All I think of is suicide
I am a 16-year-old girl and I am writing this to you with tears in my eyes and a heavy pain in my heart.
I was once a happy, sunny little girl with big dreams of becoming a singer, but all of that changed when I was sexually abused at the age of seven.
Even though I was threatened to keep silent, I eventually told my parents. I knew that they believed me, but they, too, silenced me and didn't prosecute him. They did this to protect their reputation.
The years passed and I tried to forget the painful memories. When I turned 10, I hit an all-time low. It got to the point where I couldn't even get out of bed to go to school. I also got very violent and even tried to attack students and teachers.
I did the Grade Six Achievement Test and was awarded a place at a prominent high school. But, Pastor, I was just emotionless. I felt all alone and helpless.
I get migraines often, I am very forgetful, I can't stay focused on things, and I sleep a lot and get tired easily. I lost all interest in the thing I once loved: singing. The only thing I ever really think about is suicide.
As long as I can remember, I have always tried to hurt myself. I drank bleach, I threw myself down the stairs and even stuck my finger in an electrical outlet. My parents thought that I was just looking for attention.
BURDEN OF BEING ALIVE
My entire family is cold towards me. I even started self-mutilation as a way to ease the burden of being alive.
I ran away early last year and stayed with a friend before returning home after two days. My family didn't search for me or report me missing.
I have my CSEC examinations to sit next year and I know that I will fail because I can't even retain simple information anymore.
Last Christmas, a boy forced himself on me. I didn't want to engage in sexual intercourse with him but he pinned me down despite my screams and did the deed.
I got a scolding from my cousin that I should stop acting like I'm desperate for attention. I lay in bed that night thinking about what I did to deserve this.

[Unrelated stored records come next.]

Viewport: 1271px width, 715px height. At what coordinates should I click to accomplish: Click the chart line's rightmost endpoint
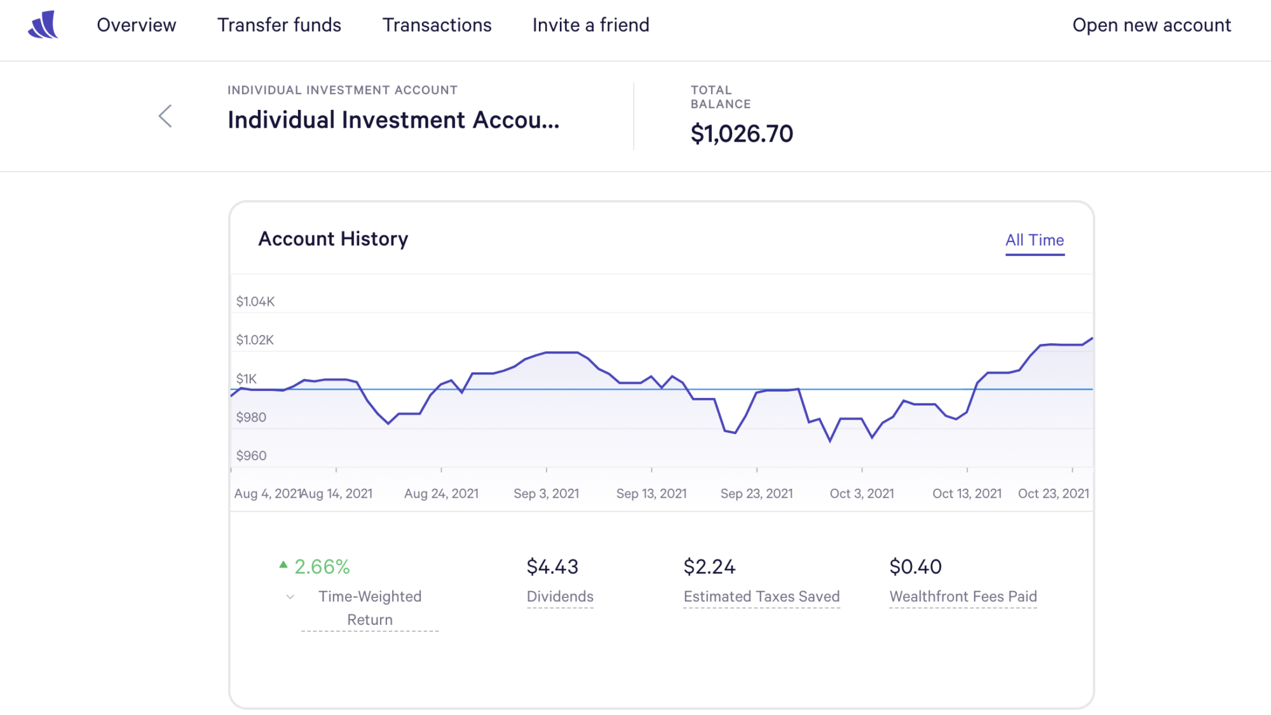tap(1091, 339)
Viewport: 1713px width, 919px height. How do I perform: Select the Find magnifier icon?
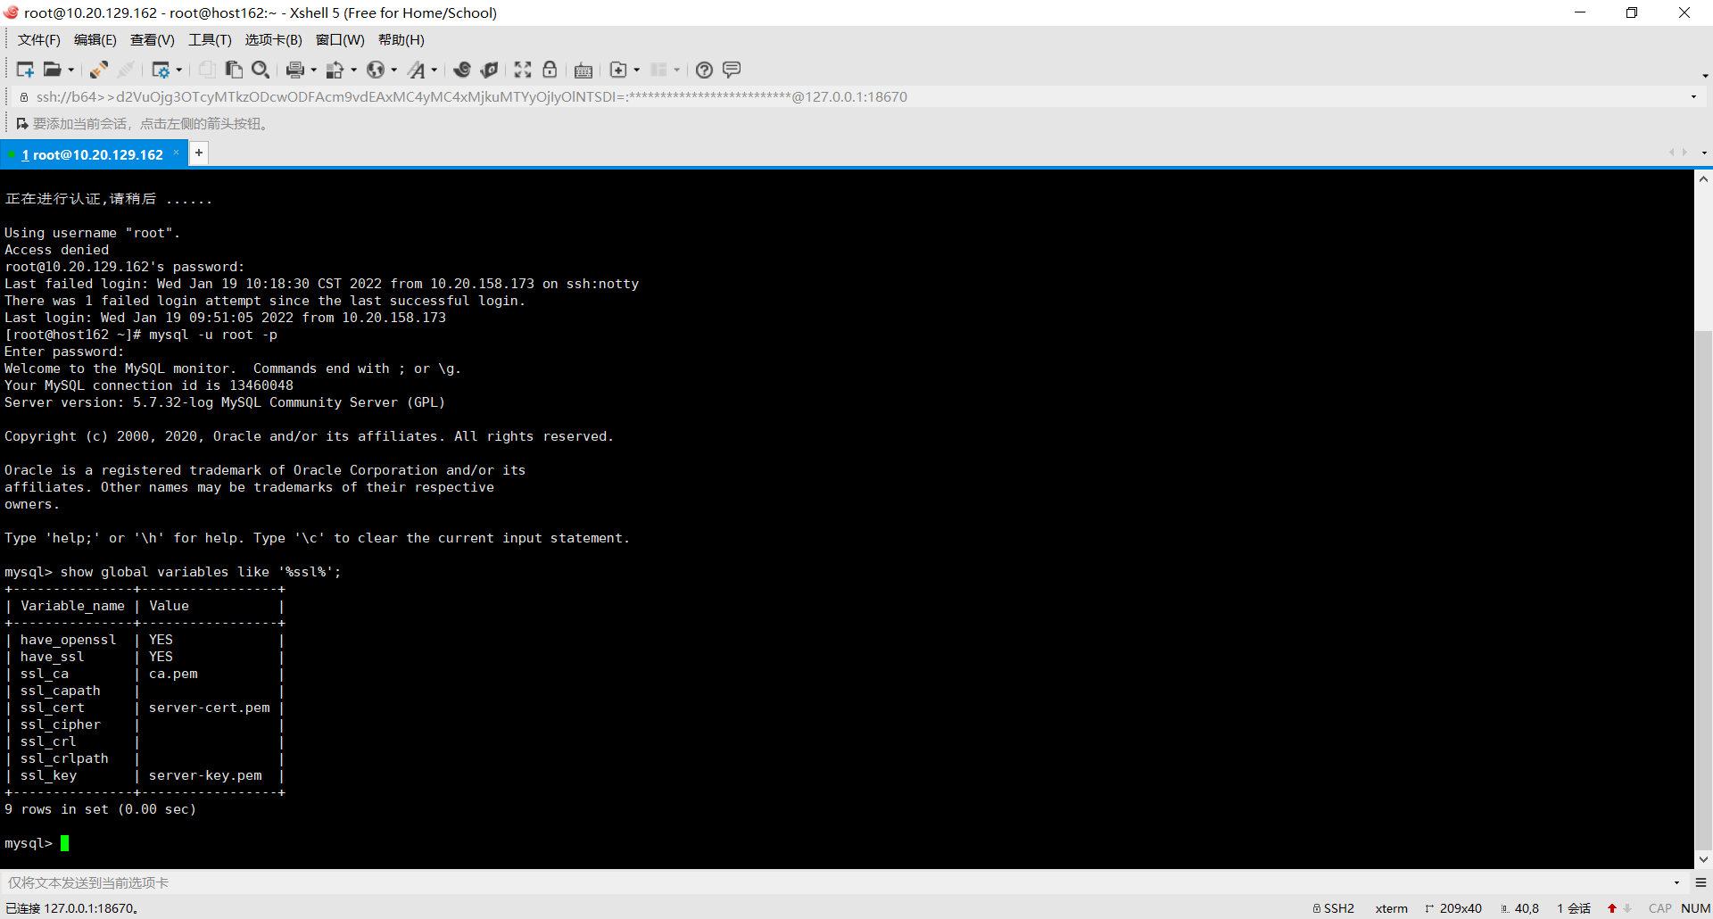(261, 70)
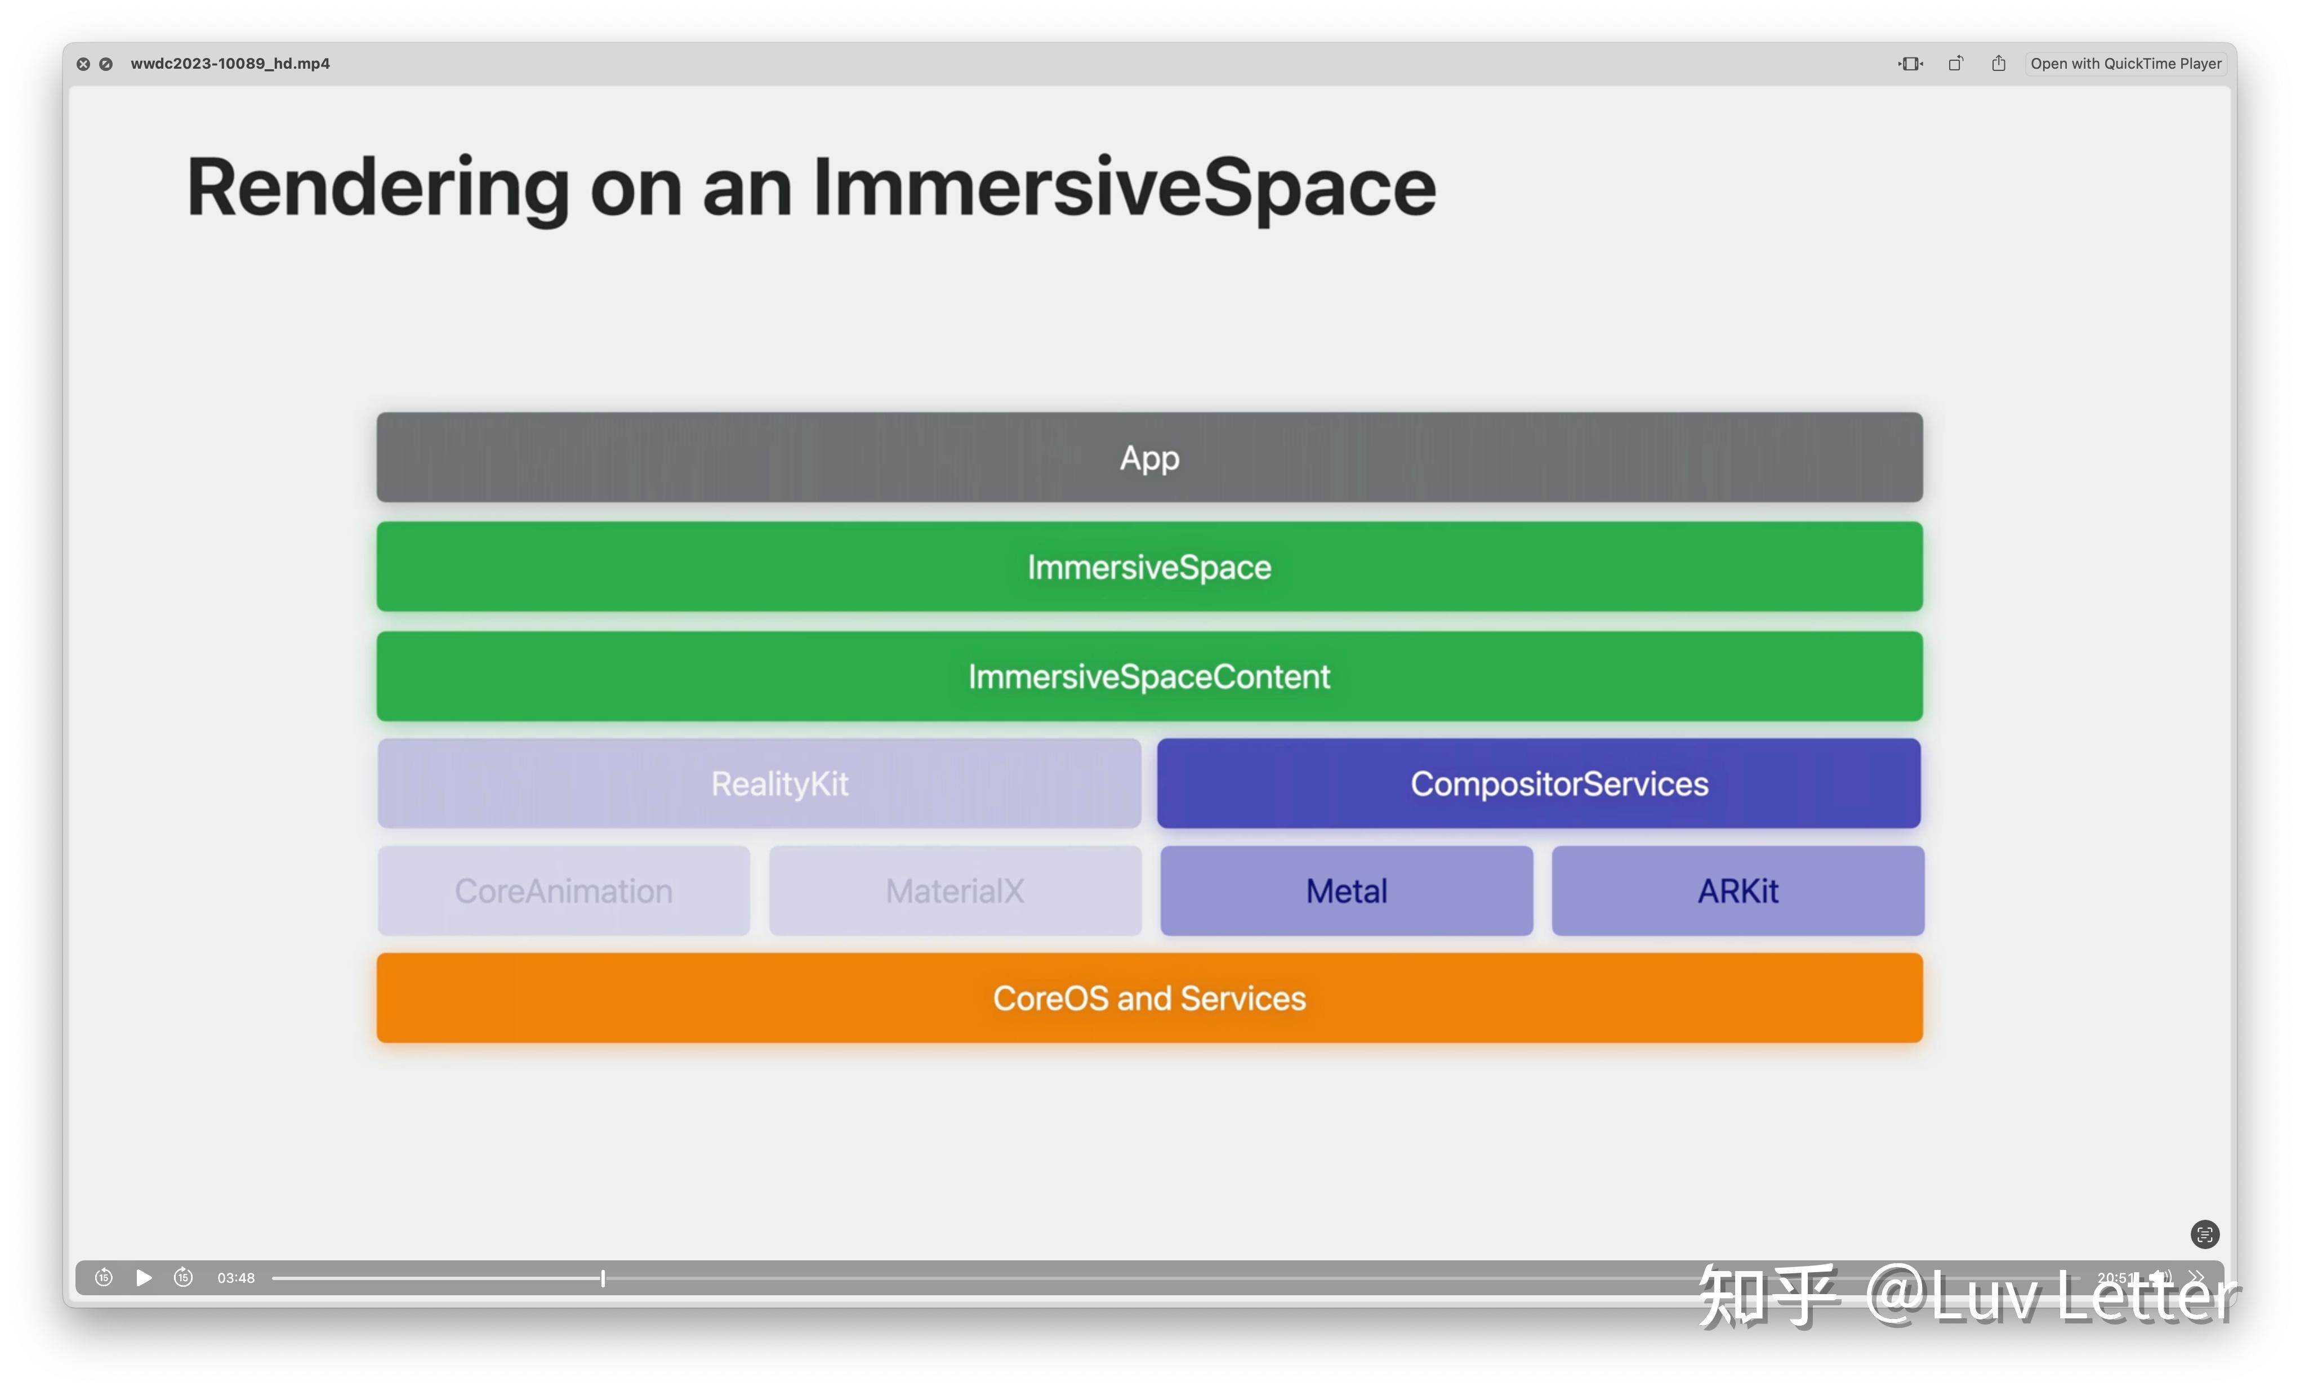Play the video with the play button
This screenshot has height=1391, width=2300.
(143, 1278)
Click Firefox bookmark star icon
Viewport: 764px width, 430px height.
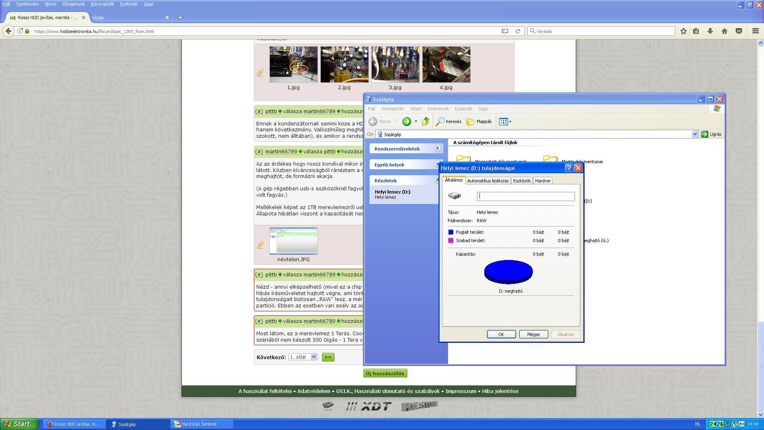pyautogui.click(x=683, y=31)
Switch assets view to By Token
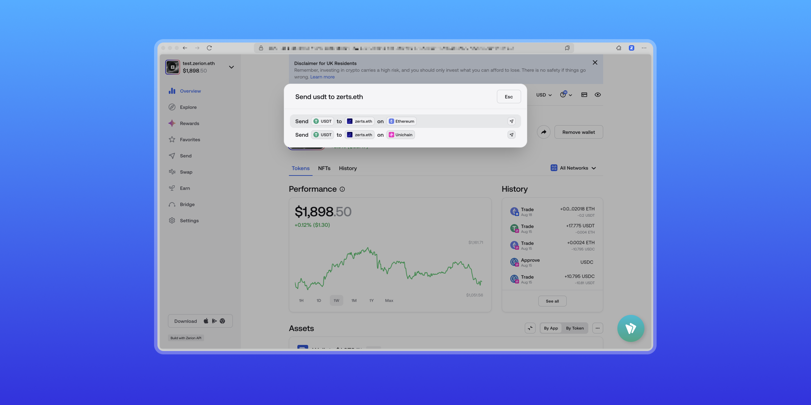Viewport: 811px width, 405px height. pos(575,328)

I feel unwanted and unloved by everyone. Sometimes I pray to God and ask him for help. I feel like he has forgotten me.
After receiving your letter, I wished you had included your telephone number; I would have called you and spent some time on the phone talking to you.
But unfortunately, you did not include your telephone number. I must say that you are a very intelligent girl and I take your complaints seriously.
I do not take your threats lightly either but I must beg you not carry out the temptation you face to hurt yourself and to destroy your life.
You feel suicidal but even when a person commits suicide that is not the end of that person. He or she may end his life but his or her spirit lives on because the real you lives in your body; and the real you does not die.
You did not say who molested you when you were at seven. You said your parents kept it down and never reported the perpetrator. That is unfortunate.
You would be able to deal with the assault easier if you felt that you had received justice. Because the matter was not reported, you feel to this day that you were not loved.
You should have gone through therapy but even now it is not too late. So I will do my best to help you. You need to see a psychologist and I will arrange that. I will see to it that you meet with someone who would listen to you and try to help you.
Now, the incident concerning the young man who sexually abused you last Christmas, you made a mistake by not reporting him to the police. Such an incident has added to you woes.
Life has become meaningless to you. But I beg you not to give up, please. You did not say anything about church.
I know that if you pray and read your Bible and attend church, you may find solace in your soul. I will be praying for you. I repeat, I will see to it that you meet with a professional in whom you will have confidence.